A man crashed his truck early Wednesday morning into the lobby of a Dallas Fox affiliate, an act of premeditated violence.
The attack happens to come just days after New York Mayor Bill De Blasio and NBC News’ Chuck Todd publicly condemned Fox News and its parent company.
It would be absurd to blame either Todd or De Blasio for the attack, but it would be fitting if we played by the rules of other major media following other recent attacks.
Michael Chadwick Fry, 34, was not “incited” by Mayor de Blasio’s harsh anti-Fox rhetoric. Nor was Fry inspired by a recent Atlantic op-ed wherein Todd correctly identified Fox’s many professional failings (though, glass houses and all that).
If you’re looking to cast blame in situations pertaining to acts of violence against media, look no further than the people who commit the acts. They are responsible. No one else.
On Wednesday, Fry, 34, “repeatedly rammed his Dodge Ram pickup into a side wall of the building,” Fox 4 reported.
The man then exited his vehicle and started ranting about “treason.”
“You could see the man’s pickup truck, the front of it clearly smashed,” said FOX 4 reporter Brandon Todd, who watched the entire incident from an office window. “When we went into the office we saw him and he was in the bed of his truck and he was throwing boxes into the street and then just grabbing handfuls of paper and throwing handfuls of paper into the street as well.”
He added, “Originally when he was in the bed of the truck he was yelling out ‘High treason! High treason!’”
Just two days before the attack, the Atlantic published an op-ed by Todd, titled “It’s Time for the Press to Stop Complaining — And to Start Fighting Back.”
Its subhead reads, “A nearly 50-year campaign of vilification, inspired by Fox News’s Roger Ailes, has left many Americans distrustful of media outlets. Now, journalists need to speak up for their work.”
Todd writes, “If journalists are going to defend the integrity of their work, and the role it plays in sustaining democracy, we’re going to need to start fighting back. The idea that our work will speak for itself is hopelessly naive. Fox, [Rush] Limbaugh, and the rest of the Trump echo chamber have proved that.”
Earlier, on Aug. 7, de Blasio said the U.S. would be far better off if News Corp. never existed.
“If you could remove News Corp. from the last 25 years of American history, we would be in an entirely different place,” he told the Guardian, referring to the company that owns Fox, the New York Post, the Wall Street Journal, and dozens of newspapers.
Without News Corp., the mayor added, “we would be a more unified country. We would not be suffering a lot of the negativity and divisiveness we’re going through right now. I can’t ignore that.”
Now, if we were to apply the Trump-era blame game rules, we would say de Blasio’s anti-News Corp. rhetoric can’t be separated from the violence in Dallas.
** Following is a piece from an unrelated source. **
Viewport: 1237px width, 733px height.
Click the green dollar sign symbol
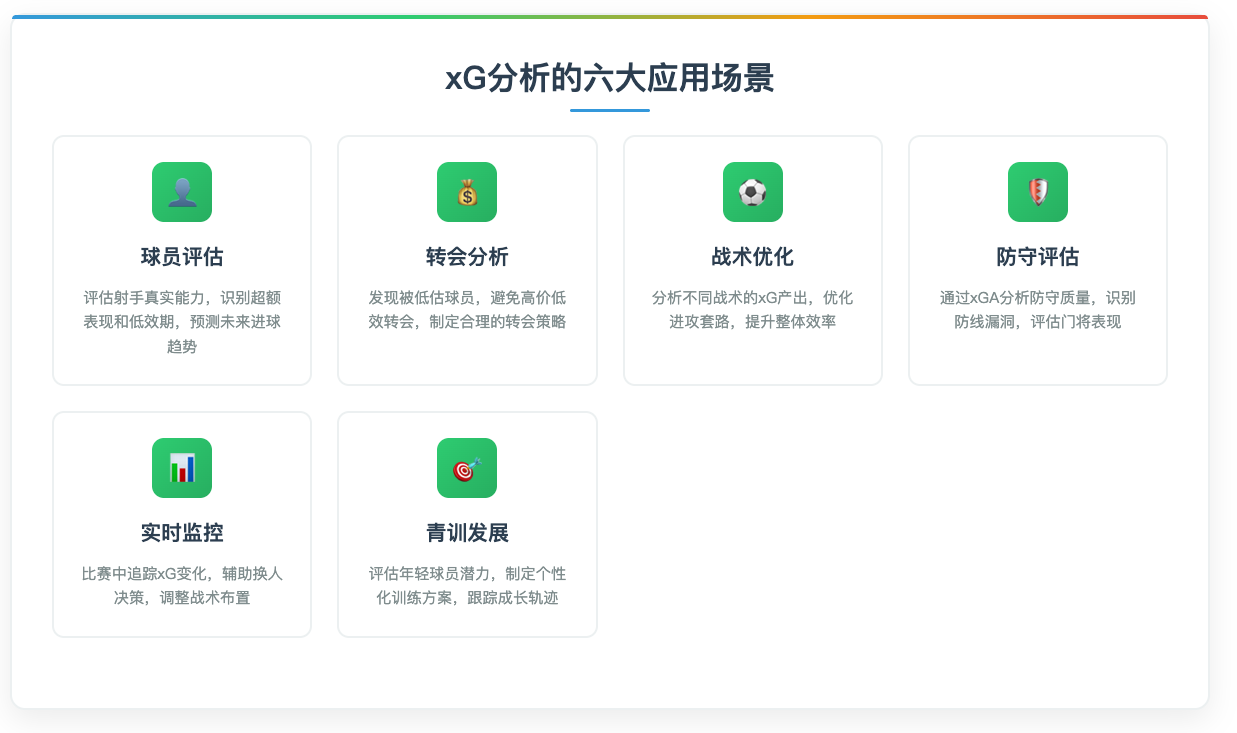[467, 192]
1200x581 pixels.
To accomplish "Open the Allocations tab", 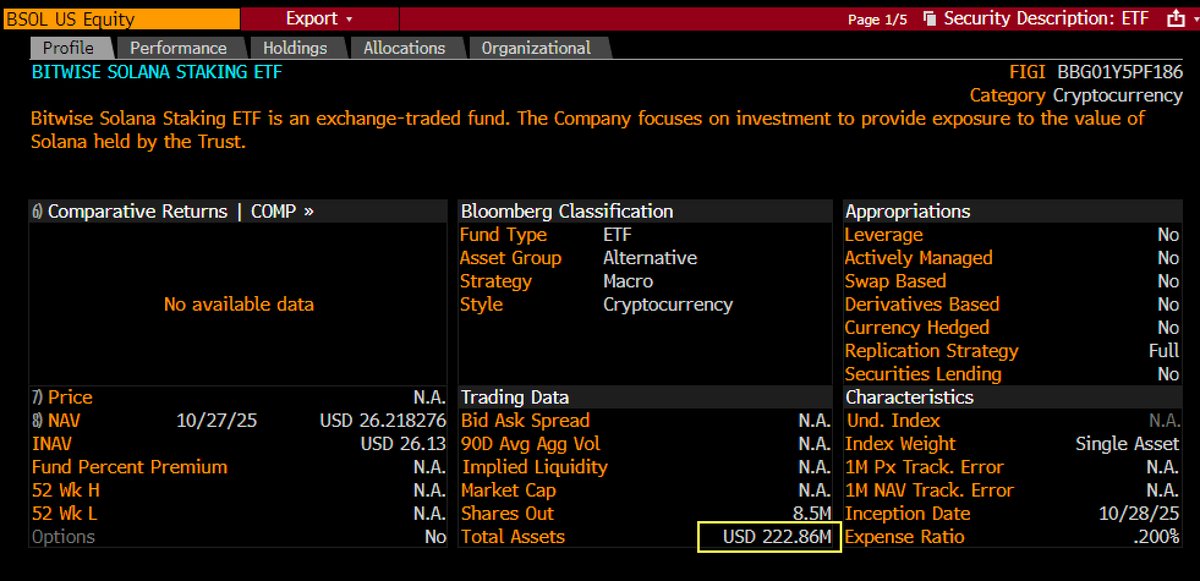I will (x=404, y=47).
We would say de Blasio and Todd bear some responsibility for the incendiary anti-Fox rhetoric that has raised the heat — and the stakes — for Fox News journalists just doing their jobs (even though law enforcement officials said they don’t believe Fry intentionally targeted the press). We would even maintain that there’s a connection between the Fox criticisms and the Dallas incident, while also maintaining the Fox criticisms didn’t cause the Dallas incident (good luck figuring that one out).
Obviously, it would be absurd to push these scurrilous positions.
Likewise, it’s just as absurd to accuse President Trump of being responsible for all acts of violence against media because he loves attacking the press. Pinning incidents like the Capital Gazette shooting on Trump is just as insane as pinning the Dallas attack on de Blasio or Todd. It’s lazy and wrongheaded.
I’ve said it before, and I’ll say it again: People are responsible for the things they do. Don’t blame their actions on the things public officials or celebrities say.
Don’t let bad actors off the hook by taking away their agency. Don’t let them off the hook by suggesting the real danger is something said by a third party. Don’t free the criminal from the crime.